-- Information shown --
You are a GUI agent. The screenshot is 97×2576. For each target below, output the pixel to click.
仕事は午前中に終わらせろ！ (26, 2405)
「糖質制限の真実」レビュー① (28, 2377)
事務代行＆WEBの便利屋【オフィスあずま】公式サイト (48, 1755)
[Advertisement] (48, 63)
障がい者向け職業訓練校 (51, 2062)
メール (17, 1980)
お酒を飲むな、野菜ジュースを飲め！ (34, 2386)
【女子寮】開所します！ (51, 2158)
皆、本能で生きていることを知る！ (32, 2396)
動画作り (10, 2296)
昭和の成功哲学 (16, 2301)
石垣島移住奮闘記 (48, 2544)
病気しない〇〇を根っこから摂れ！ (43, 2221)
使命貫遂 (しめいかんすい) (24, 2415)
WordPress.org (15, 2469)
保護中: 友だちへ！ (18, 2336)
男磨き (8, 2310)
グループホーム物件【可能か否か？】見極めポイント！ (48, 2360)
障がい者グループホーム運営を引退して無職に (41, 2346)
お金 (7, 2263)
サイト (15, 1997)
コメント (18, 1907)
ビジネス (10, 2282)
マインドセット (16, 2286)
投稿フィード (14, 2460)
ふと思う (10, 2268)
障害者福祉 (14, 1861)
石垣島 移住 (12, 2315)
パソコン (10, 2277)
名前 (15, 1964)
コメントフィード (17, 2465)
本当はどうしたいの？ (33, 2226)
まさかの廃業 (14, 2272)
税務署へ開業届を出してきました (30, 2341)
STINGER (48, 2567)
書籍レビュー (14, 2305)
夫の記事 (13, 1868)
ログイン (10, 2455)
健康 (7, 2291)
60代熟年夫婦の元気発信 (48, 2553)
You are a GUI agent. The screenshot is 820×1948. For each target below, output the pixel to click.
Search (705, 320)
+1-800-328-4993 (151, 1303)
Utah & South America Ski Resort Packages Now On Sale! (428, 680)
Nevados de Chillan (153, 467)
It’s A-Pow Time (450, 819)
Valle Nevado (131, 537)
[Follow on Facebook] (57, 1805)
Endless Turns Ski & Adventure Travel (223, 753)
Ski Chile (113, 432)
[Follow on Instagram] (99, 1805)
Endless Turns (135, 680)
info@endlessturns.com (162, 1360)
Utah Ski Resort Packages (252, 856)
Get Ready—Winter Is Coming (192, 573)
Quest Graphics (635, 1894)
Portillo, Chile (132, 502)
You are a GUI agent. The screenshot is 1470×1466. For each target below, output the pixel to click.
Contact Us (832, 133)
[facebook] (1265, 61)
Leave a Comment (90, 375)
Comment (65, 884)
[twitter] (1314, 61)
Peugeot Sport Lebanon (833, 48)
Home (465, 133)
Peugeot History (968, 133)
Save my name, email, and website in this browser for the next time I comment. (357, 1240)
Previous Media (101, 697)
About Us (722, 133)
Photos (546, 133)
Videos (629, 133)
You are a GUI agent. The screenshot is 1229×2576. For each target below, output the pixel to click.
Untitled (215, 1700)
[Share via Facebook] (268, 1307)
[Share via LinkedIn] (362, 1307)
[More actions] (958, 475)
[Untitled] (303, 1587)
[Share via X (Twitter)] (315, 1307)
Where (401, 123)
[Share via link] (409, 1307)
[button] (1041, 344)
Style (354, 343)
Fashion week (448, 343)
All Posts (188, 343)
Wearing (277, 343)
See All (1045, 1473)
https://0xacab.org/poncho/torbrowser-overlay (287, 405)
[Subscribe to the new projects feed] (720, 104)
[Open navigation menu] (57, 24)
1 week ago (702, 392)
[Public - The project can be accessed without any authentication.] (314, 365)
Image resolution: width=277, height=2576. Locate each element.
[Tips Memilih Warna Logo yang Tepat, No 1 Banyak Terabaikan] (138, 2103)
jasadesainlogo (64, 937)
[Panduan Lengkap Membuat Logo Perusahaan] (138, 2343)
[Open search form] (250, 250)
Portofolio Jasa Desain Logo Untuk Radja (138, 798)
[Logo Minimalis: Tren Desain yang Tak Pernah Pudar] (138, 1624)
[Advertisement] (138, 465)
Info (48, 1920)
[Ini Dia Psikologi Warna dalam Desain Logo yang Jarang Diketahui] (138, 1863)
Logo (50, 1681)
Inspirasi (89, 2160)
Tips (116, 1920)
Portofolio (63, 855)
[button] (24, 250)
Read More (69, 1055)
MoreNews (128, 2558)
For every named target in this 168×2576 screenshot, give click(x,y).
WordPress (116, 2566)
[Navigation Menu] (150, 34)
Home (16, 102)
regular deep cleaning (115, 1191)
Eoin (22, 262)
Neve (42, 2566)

-- Instructions to follow --
Every entry shown above is to be written out exactly.

-- Finished exercise --
You are a GUI agent. The screenshot is 97×2576. For each target below, output the pixel to click.
仕事は午前中に終わらせろ！ (26, 2405)
「糖質制限の真実」レビュー① (28, 2377)
事務代行＆WEBの便利屋【オフィスあずま】公式サイト (48, 1755)
[Advertisement] (48, 63)
障がい者向け職業訓練校 (51, 2062)
メール (17, 1980)
お酒を飲むな、野菜ジュースを飲め！ (34, 2386)
【女子寮】開所します！ (51, 2158)
皆、本能で生きていることを知る！ (32, 2396)
動画作り (10, 2296)
昭和の成功哲学 (16, 2301)
石垣島移住奮闘記 (48, 2544)
病気しない〇〇を根っこから摂れ！ (43, 2221)
使命貫遂 (しめいかんすい) (24, 2415)
WordPress.org (15, 2469)
保護中: 友だちへ！ (18, 2336)
男磨き (8, 2310)
グループホーム物件【可能か否か？】見極めポイント！ (48, 2360)
障がい者グループホーム運営を引退して無職に (41, 2346)
お金 (7, 2263)
サイト (15, 1997)
コメント (18, 1907)
ビジネス (10, 2282)
マインドセット (16, 2286)
投稿フィード (14, 2460)
ふと思う (10, 2268)
障害者福祉 (14, 1861)
石垣島 移住 (12, 2315)
パソコン (10, 2277)
名前 (15, 1964)
コメントフィード (17, 2465)
本当はどうしたいの？ (33, 2226)
まさかの廃業 (14, 2272)
税務署へ開業届を出してきました (30, 2341)
STINGER (48, 2567)
書籍レビュー (14, 2305)
夫の記事 (13, 1868)
ログイン (10, 2455)
健康 (7, 2291)
60代熟年夫婦の元気発信 (48, 2553)
You are a GUI agent. The screenshot is 820×1948. For each target below, output the pixel to click.
Search (705, 320)
+1-800-328-4993 (151, 1303)
Utah & South America Ski Resort Packages Now On Sale! (428, 680)
Nevados de Chillan (153, 467)
It’s A-Pow Time (450, 819)
Valle Nevado (131, 537)
[Follow on Facebook] (57, 1805)
Endless Turns Ski & Adventure Travel (223, 753)
Ski Chile (113, 432)
[Follow on Instagram] (99, 1805)
Endless Turns (135, 680)
info@endlessturns.com (162, 1360)
Utah Ski Resort Packages (252, 856)
Get Ready—Winter Is Coming (192, 573)
Quest Graphics (635, 1894)
Portillo, Chile (132, 502)
You are a GUI agent. The screenshot is 1470×1466. For each target below, output the pixel to click.
Contact Us (832, 133)
[facebook] (1265, 61)
Leave a Comment (90, 375)
Comment (65, 884)
[twitter] (1314, 61)
Peugeot Sport Lebanon (833, 48)
Home (465, 133)
Peugeot History (968, 133)
Save my name, email, and website in this browser for the next time I comment. (357, 1240)
Previous Media (101, 697)
About Us (722, 133)
Photos (546, 133)
Videos (629, 133)
You are a GUI agent. The screenshot is 1229×2576. For each target below, output the pixel to click.
Untitled (215, 1700)
[Share via Facebook] (268, 1307)
[Share via LinkedIn] (362, 1307)
[More actions] (958, 475)
[Untitled] (303, 1587)
[Share via X (Twitter)] (315, 1307)
Where (401, 123)
[Share via link] (409, 1307)
[button] (1041, 344)
Style (354, 343)
Fashion week (448, 343)
All Posts (188, 343)
Wearing (277, 343)
See All (1045, 1473)
https://0xacab.org/poncho/torbrowser-overlay (287, 405)
[Subscribe to the new projects feed] (720, 104)
[Open navigation menu] (57, 24)
1 week ago (702, 392)
[Public - The project can be accessed without any authentication.] (314, 365)
Image resolution: width=277, height=2576. Locate each element.
[Tips Memilih Warna Logo yang Tepat, No 1 Banyak Terabaikan] (138, 2103)
jasadesainlogo (64, 937)
[Panduan Lengkap Membuat Logo Perusahaan] (138, 2343)
[Open search form] (250, 250)
Portofolio Jasa Desain Logo Untuk Radja (138, 798)
[Logo Minimalis: Tren Desain yang Tak Pernah Pudar] (138, 1624)
[Advertisement] (138, 465)
Info (48, 1920)
[Ini Dia Psikologi Warna dalam Desain Logo yang Jarang Diketahui] (138, 1863)
Logo (50, 1681)
Inspirasi (89, 2160)
Tips (116, 1920)
Portofolio (63, 855)
[button] (24, 250)
Read More (69, 1055)
MoreNews (128, 2558)
For every named target in this 168×2576 screenshot, give click(x,y).
WordPress (116, 2566)
[Navigation Menu] (150, 34)
Home (16, 102)
regular deep cleaning (115, 1191)
Eoin (22, 262)
Neve (42, 2566)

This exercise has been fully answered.